Rewrite the rows below as a JSON list of strings, with one string for each line and no entries for blank lines.

Pointing rows for text and elements
+--

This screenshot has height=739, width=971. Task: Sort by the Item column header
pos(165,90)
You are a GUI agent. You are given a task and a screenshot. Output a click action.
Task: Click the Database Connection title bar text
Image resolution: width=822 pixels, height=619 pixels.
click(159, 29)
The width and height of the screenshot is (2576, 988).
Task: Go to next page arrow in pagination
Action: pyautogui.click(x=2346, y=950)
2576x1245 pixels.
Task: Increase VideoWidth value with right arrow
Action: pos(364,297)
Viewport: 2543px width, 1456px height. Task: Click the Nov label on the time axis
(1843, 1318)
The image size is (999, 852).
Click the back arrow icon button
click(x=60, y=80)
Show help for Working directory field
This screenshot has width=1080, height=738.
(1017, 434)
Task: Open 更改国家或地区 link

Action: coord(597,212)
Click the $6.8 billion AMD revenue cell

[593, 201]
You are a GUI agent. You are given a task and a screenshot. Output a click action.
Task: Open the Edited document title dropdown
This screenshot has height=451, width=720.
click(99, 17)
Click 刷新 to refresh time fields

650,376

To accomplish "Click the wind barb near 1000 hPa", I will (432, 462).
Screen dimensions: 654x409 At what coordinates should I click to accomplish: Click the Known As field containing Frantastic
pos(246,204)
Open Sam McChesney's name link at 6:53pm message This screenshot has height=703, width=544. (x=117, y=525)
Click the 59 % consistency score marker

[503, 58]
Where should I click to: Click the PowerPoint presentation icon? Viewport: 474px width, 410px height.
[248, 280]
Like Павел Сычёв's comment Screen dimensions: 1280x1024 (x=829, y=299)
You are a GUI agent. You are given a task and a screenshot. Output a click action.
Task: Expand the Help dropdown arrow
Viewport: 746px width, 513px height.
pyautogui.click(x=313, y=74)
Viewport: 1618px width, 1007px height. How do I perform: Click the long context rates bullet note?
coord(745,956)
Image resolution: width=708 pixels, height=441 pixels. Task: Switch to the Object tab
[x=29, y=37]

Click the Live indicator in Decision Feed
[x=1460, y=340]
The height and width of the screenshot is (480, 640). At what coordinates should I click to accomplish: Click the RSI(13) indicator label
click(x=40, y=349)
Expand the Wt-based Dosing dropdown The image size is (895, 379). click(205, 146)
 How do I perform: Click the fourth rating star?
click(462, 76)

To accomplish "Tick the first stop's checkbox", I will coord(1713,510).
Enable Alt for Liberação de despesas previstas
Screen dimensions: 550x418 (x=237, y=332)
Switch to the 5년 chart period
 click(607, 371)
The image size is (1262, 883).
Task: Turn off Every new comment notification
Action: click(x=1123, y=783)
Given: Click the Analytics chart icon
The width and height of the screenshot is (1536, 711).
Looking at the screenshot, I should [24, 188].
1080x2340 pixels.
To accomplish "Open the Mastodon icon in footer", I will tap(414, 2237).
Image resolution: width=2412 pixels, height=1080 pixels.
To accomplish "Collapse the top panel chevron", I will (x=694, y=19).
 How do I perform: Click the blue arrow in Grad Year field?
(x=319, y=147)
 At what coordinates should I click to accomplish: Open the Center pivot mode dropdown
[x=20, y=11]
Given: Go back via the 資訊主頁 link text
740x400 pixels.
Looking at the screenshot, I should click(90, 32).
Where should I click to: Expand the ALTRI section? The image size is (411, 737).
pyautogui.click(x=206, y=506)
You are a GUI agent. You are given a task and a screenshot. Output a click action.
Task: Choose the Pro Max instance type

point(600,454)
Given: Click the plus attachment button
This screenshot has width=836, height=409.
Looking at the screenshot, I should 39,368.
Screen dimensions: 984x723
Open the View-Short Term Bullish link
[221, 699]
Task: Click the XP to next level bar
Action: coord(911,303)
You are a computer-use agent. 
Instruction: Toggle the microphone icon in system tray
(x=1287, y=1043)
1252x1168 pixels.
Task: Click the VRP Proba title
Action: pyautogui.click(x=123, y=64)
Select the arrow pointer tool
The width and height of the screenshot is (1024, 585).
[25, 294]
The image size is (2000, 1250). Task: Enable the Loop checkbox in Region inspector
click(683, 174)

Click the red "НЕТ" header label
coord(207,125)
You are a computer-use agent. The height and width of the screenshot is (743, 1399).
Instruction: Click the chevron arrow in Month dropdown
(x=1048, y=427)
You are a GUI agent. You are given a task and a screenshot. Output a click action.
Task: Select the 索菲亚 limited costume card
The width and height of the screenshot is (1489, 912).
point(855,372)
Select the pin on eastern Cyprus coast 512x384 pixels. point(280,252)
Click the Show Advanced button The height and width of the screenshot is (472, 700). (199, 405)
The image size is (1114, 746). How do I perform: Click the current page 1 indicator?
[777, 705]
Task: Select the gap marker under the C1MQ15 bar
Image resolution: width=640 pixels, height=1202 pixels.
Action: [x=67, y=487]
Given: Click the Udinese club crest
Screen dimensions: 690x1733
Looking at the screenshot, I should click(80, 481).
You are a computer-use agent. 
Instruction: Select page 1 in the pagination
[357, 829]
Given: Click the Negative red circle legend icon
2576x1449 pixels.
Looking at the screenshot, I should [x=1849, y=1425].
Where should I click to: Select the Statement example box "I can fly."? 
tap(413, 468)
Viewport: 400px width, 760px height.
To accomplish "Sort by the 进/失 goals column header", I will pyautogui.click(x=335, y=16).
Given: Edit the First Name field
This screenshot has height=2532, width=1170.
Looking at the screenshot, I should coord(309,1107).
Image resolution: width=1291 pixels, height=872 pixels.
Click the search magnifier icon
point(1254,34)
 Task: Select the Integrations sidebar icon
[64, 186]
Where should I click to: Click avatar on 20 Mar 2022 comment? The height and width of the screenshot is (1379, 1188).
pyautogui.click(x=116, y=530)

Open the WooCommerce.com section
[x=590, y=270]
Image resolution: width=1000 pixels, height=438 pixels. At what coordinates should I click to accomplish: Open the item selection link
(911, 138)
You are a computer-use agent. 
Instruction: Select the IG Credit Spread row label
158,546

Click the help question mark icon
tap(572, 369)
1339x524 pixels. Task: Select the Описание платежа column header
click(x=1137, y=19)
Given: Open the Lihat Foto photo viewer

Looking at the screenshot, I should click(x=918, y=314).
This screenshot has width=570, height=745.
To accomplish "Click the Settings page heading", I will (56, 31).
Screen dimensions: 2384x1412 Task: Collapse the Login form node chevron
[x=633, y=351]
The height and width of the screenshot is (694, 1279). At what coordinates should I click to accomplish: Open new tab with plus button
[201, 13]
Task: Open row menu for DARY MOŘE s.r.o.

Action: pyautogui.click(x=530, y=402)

+--

#### IN RESPONSE
[
  "This screenshot has height=739, width=971. Task: Sort by the Item column header",
  "pos(165,90)",
  "You are a GUI agent. You are given a task and a screenshot. Output a click action.",
  "Task: Click the Database Connection title bar text",
  "Image resolution: width=822 pixels, height=619 pixels.",
  "click(159, 29)",
  "The width and height of the screenshot is (2576, 988).",
  "Task: Go to next page arrow in pagination",
  "Action: pyautogui.click(x=2346, y=950)",
  "2576x1245 pixels.",
  "Task: Increase VideoWidth value with right arrow",
  "Action: pos(364,297)",
  "Viewport: 2543px width, 1456px height. Task: Click the Nov label on the time axis",
  "(1843, 1318)",
  "The image size is (999, 852).",
  "Click the back arrow icon button",
  "click(x=60, y=80)",
  "Show help for Working directory field",
  "This screenshot has width=1080, height=738.",
  "(1017, 434)",
  "Task: Open 更改国家或地区 link",
  "Action: coord(597,212)",
  "Click the $6.8 billion AMD revenue cell",
  "[593, 201]",
  "You are a GUI agent. You are given a task and a screenshot. Output a click action.",
  "Task: Open the Edited document title dropdown",
  "This screenshot has height=451, width=720.",
  "click(99, 17)",
  "Click 刷新 to refresh time fields",
  "650,376",
  "To accomplish \"Click the wind barb near 1000 hPa\", I will (432, 462).",
  "Screen dimensions: 654x409 At what coordinates should I click to accomplish: Click the Known As field containing Frantastic",
  "pos(246,204)",
  "Open Sam McChesney's name link at 6:53pm message This screenshot has height=703, width=544. (x=117, y=525)",
  "Click the 59 % consistency score marker",
  "[503, 58]",
  "Where should I click to: Click the PowerPoint presentation icon? Viewport: 474px width, 410px height.",
  "[248, 280]",
  "Like Павел Сычёв's comment Screen dimensions: 1280x1024 (x=829, y=299)",
  "You are a GUI agent. You are given a task and a screenshot. Output a click action.",
  "Task: Expand the Help dropdown arrow",
  "Viewport: 746px width, 513px height.",
  "pyautogui.click(x=313, y=74)",
  "Viewport: 1618px width, 1007px height. How do I perform: Click the long context rates bullet note?",
  "coord(745,956)",
  "Image resolution: width=708 pixels, height=441 pixels. Task: Switch to the Object tab",
  "[x=29, y=37]",
  "Click the Live indicator in Decision Feed",
  "[x=1460, y=340]",
  "The height and width of the screenshot is (480, 640). At what coordinates should I click to accomplish: Click the RSI(13) indicator label",
  "click(x=40, y=349)",
  "Expand the Wt-based Dosing dropdown The image size is (895, 379). click(205, 146)",
  " How do I perform: Click the fourth rating star?",
  "click(462, 76)",
  "To accomplish \"Tick the first stop's checkbox\", I will coord(1713,510).",
  "Enable Alt for Liberação de despesas previstas",
  "Screen dimensions: 550x418 (x=237, y=332)",
  "Switch to the 5년 chart period",
  " click(607, 371)",
  "The image size is (1262, 883).",
  "Task: Turn off Every new comment notification",
  "Action: click(x=1123, y=783)",
  "Given: Click the Analytics chart icon",
  "The width and height of the screenshot is (1536, 711).",
  "Looking at the screenshot, I should [24, 188].",
  "1080x2340 pixels.",
  "To accomplish \"Open the Mastodon icon in footer\", I will tap(414, 2237).",
  "Image resolution: width=2412 pixels, height=1080 pixels.",
  "To accomplish \"Collapse the top panel chevron\", I will (x=694, y=19).",
  " How do I perform: Click the blue arrow in Grad Year field?",
  "(x=319, y=147)",
  " At what coordinates should I click to accomplish: Open the Center pivot mode dropdown",
  "[x=20, y=11]",
  "Given: Go back via the 資訊主頁 link text",
  "740x400 pixels.",
  "Looking at the screenshot, I should click(90, 32).",
  "Where should I click to: Expand the ALTRI section? The image size is (411, 737).",
  "pyautogui.click(x=206, y=506)",
  "You are a GUI agent. You are given a task and a screenshot. Output a click action.",
  "Task: Choose the Pro Max instance type",
  "point(600,454)",
  "Given: Click the plus attachment button",
  "This screenshot has width=836, height=409.",
  "Looking at the screenshot, I should 39,368.",
  "Screen dimensions: 984x723",
  "Open the View-Short Term Bullish link",
  "[221, 699]",
  "Task: Click the XP to next level bar",
  "Action: coord(911,303)",
  "You are a computer-use agent. ",
  "Instruction: Toggle the microphone icon in system tray",
  "(x=1287, y=1043)",
  "1252x1168 pixels.",
  "Task: Click the VRP Proba title",
  "Action: pyautogui.click(x=123, y=64)",
  "Select the arrow pointer tool",
  "The width and height of the screenshot is (1024, 585).",
  "[25, 294]",
  "The image size is (2000, 1250). Task: Enable the Loop checkbox in Region inspector",
  "click(683, 174)",
  "Click the red \"НЕТ\" header label",
  "coord(207,125)",
  "You are a computer-use agent. The height and width of the screenshot is (743, 1399).",
  "Instruction: Click the chevron arrow in Month dropdown",
  "(x=1048, y=427)",
  "You are a GUI agent. You are given a task and a screenshot. Output a click action.",
  "Task: Select the 索菲亚 limited costume card",
  "The width and height of the screenshot is (1489, 912).",
  "point(855,372)",
  "Select the pin on eastern Cyprus coast 512x384 pixels. point(280,252)",
  "Click the Show Advanced button The height and width of the screenshot is (472, 700). (199, 405)",
  "The image size is (1114, 746). How do I perform: Click the current page 1 indicator?",
  "[777, 705]",
  "Task: Select the gap marker under the C1MQ15 bar",
  "Image resolution: width=640 pixels, height=1202 pixels.",
  "Action: [x=67, y=487]",
  "Given: Click the Udinese club crest",
  "Screen dimensions: 690x1733",
  "Looking at the screenshot, I should click(80, 481).",
  "You are a computer-use agent. ",
  "Instruction: Select page 1 in the pagination",
  "[357, 829]",
  "Given: Click the Negative red circle legend icon",
  "2576x1449 pixels.",
  "Looking at the screenshot, I should [x=1849, y=1425].",
  "Where should I click to: Select the Statement example box \"I can fly.\"? ",
  "tap(413, 468)",
  "Viewport: 400px width, 760px height.",
  "To accomplish \"Sort by the 进/失 goals column header\", I will pyautogui.click(x=335, y=16).",
  "Given: Edit the First Name field",
  "This screenshot has height=2532, width=1170.",
  "Looking at the screenshot, I should coord(309,1107).",
  "Image resolution: width=1291 pixels, height=872 pixels.",
  "Click the search magnifier icon",
  "point(1254,34)",
  " Task: Select the Integrations sidebar icon",
  "[64, 186]",
  "Where should I click to: Click avatar on 20 Mar 2022 comment? The height and width of the screenshot is (1379, 1188).",
  "pyautogui.click(x=116, y=530)",
  "Open the WooCommerce.com section",
  "[x=590, y=270]",
  "Image resolution: width=1000 pixels, height=438 pixels. At what coordinates should I click to accomplish: Open the item selection link",
  "(911, 138)",
  "You are a computer-use agent. ",
  "Instruction: Select the IG Credit Spread row label",
  "158,546",
  "Click the help question mark icon",
  "tap(572, 369)",
  "1339x524 pixels. Task: Select the Описание платежа column header",
  "click(x=1137, y=19)",
  "Given: Open the Lihat Foto photo viewer",
  "Looking at the screenshot, I should click(x=918, y=314).",
  "This screenshot has width=570, height=745.",
  "To accomplish \"Click the Settings page heading\", I will (56, 31).",
  "Screen dimensions: 2384x1412 Task: Collapse the Login form node chevron",
  "[x=633, y=351]",
  "The height and width of the screenshot is (694, 1279). At what coordinates should I click to accomplish: Open new tab with plus button",
  "[201, 13]",
  "Task: Open row menu for DARY MOŘE s.r.o.",
  "Action: pyautogui.click(x=530, y=402)"
]